Jupiter Disco

Jupiter Disco

1237 Flushing Ave between Harrison Pl and St. Nicholas Ave, Bushwick

The Place: A space-themed bar and nightclub - so like, a LITERAL Jupiter Disco. I don’t think I’ve ever been somewhere before where the name says all you need to know about a place.

The Time: Sunday March 27, 7pm. I’m seeing a friend’s show at the Sultan Room nearby so I decided to grab a cocktail beforehand. Somehow I spilled mascara on my shirt right before leaving the house so idk if I’m ready to be going out in public on my own again, but here we are. Thirty, flirty and thriving, baby.

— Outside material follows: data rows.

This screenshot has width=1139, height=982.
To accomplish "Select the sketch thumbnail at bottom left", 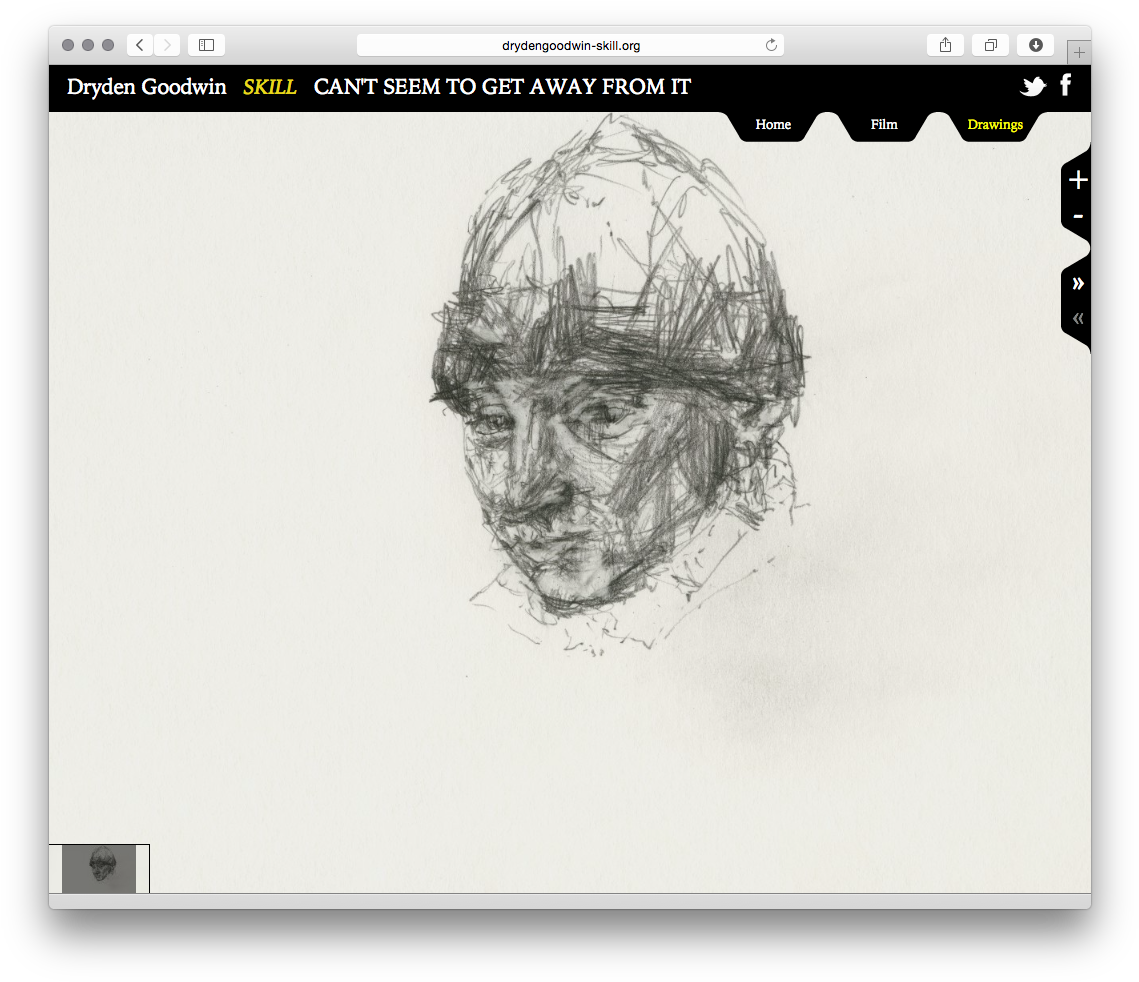I will click(99, 868).
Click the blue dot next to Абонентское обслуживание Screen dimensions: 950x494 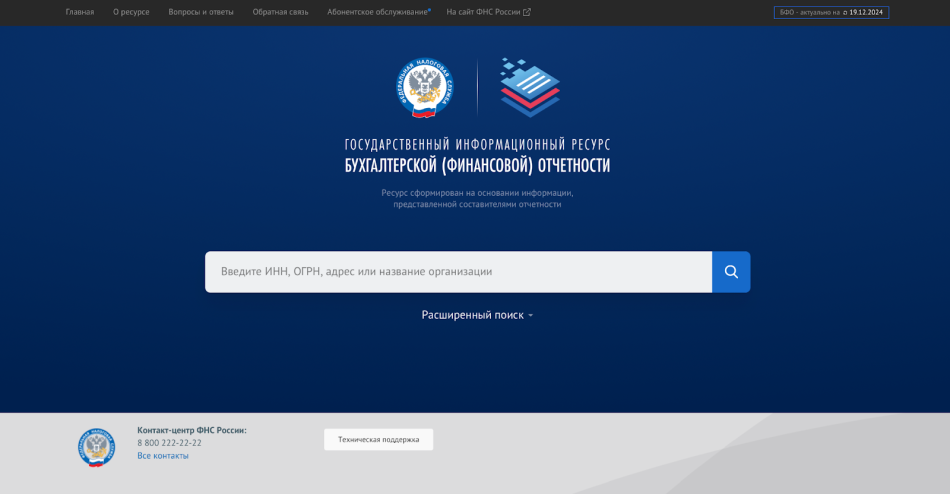430,9
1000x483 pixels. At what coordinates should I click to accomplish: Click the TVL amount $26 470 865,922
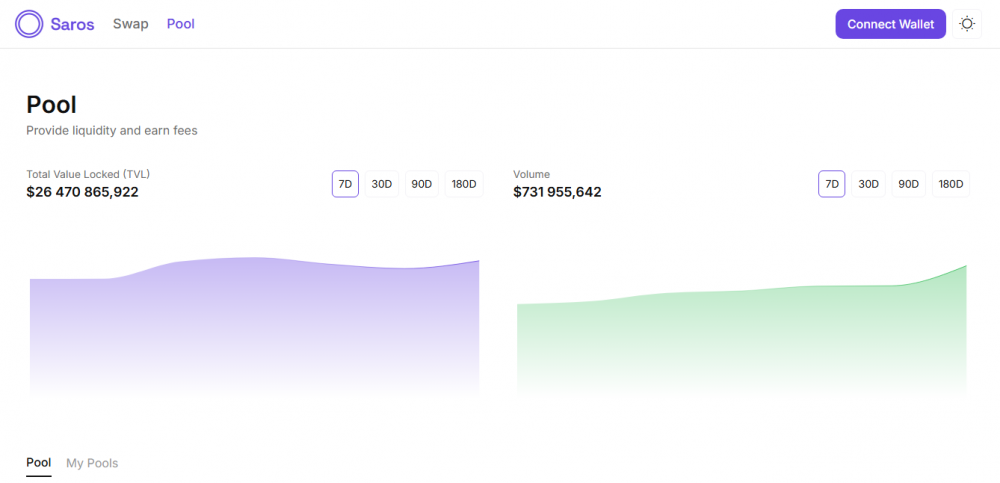coord(82,192)
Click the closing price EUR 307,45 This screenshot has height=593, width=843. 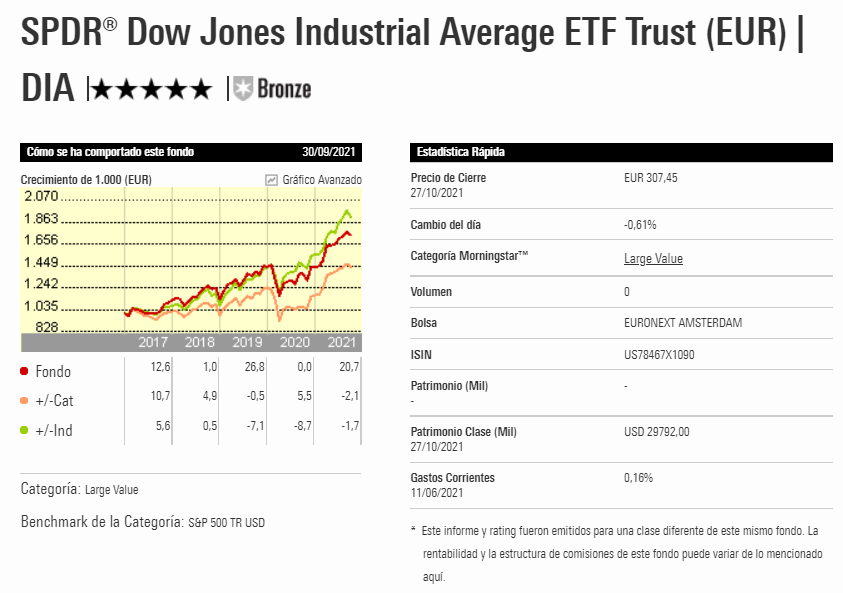[652, 177]
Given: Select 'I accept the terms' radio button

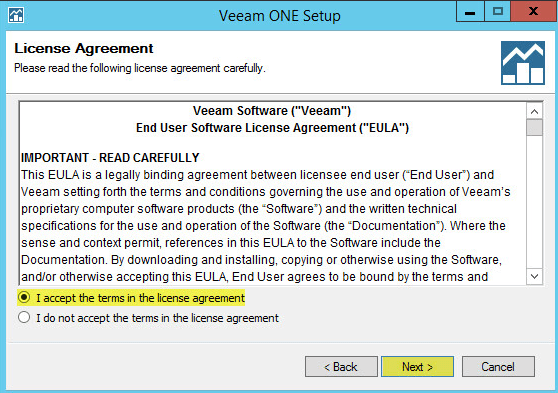Looking at the screenshot, I should coord(24,297).
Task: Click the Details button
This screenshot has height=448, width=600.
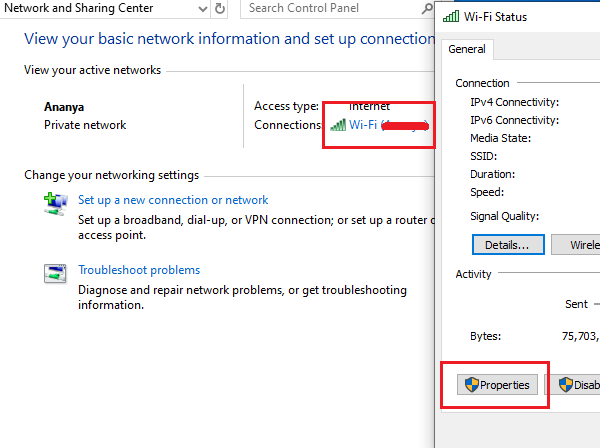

The Europa Report at Jupiter Disco

The Vibe: The outside is completely unmarked save for a neon square. I’ve officially reached the age where going into a dingy, mysterious place is not exciting but dread-inducing, like I’m walking into an episode of Law & Order SVU. Blissfully I open the right door and step into the small bar. It’s divey, dark and dare I say - a disco on Jupiter? Kind of. It’d probably feel that way if people were here. There’s a couple to my right, another duo to my left. Neon accent lights are everywhere, and there are plenty of kitschy decorations including a vintage Sony TV with changing swirly images. The music is, of course, disco. There’s a gray marble bar, barstools with backs (yay!) and room to dance, underneath a comically tiny disco ball. A compact DJ booth is toward the back; it probably gets bumpin’ in here on weekends. It’s stupid dark so I can’t read or write and now I’m glad I didn’t bother changing my shirt ‘cause no one can even see the black dot above my boob anyway. Everyone looks better in the dark, that’s why god invented dimmers.

The Bartender: A chill guy with plenty of tats, wearing a baseball cap and a graphic t-shirt. He answers the questions that the couple asks and is unobtrusive and efficient. At one point he leans against the lowboy and sighs. I feel that.

The Drank: For the nightclubby energy this bar has, they have a surprisingly impressive bottle selection and cocktail menu. The drinks seem to be listed in order of light and refreshing to spirit-forward and full-flavored. But the menu is on TV screens around the bar; it appears then disappears like the fucking Matrix and like, I’m a professional drinker and I can’t retain all these weird names in my head or remember what ingredient goes with which drink, are you insane. So I look up the menu on my phone. I pick a cocktail on the lighter side of the spectrum, the Europa Report, with bourbon, two kinds of rum, banana liqueur, lemon, orgeat and bitters. It’s tasty and has some different flavors going on but mellows out into an easy sipper. The garnish is non-functional (meaning it doesn’t add anything to the drink) and not very cute so it does nothing for me but I’m always a sucker for a good barbershop straw. The menu told me this cocktail would be served up but no, it’s long over crushed ice. Sure, whatever. Spring break, no rules.

Was I Hit On?: No. The bartender probably would’ve engaged in conversation with me had I started one, but I was content to just sit and chill. There’s something about fun disco music playing in an empty bar that makes me kind of melancholy. It’s the same feeling I’d have if I was sitting alone at a hotel bar and there was a wedding going on that I wasn’t invited to. 

Should You Drink Here Alone?: I don’t think so. Not because it was bad, but it’s not what Jupiter Disco is made for. This is a party spot, meant for party people. Maybe come here with a friend and try some more cocktails, right in that sweet spot of the night just as the doors open but the venue is still empty, so you can sit and drink and watch the place fill up. Then dance the night away.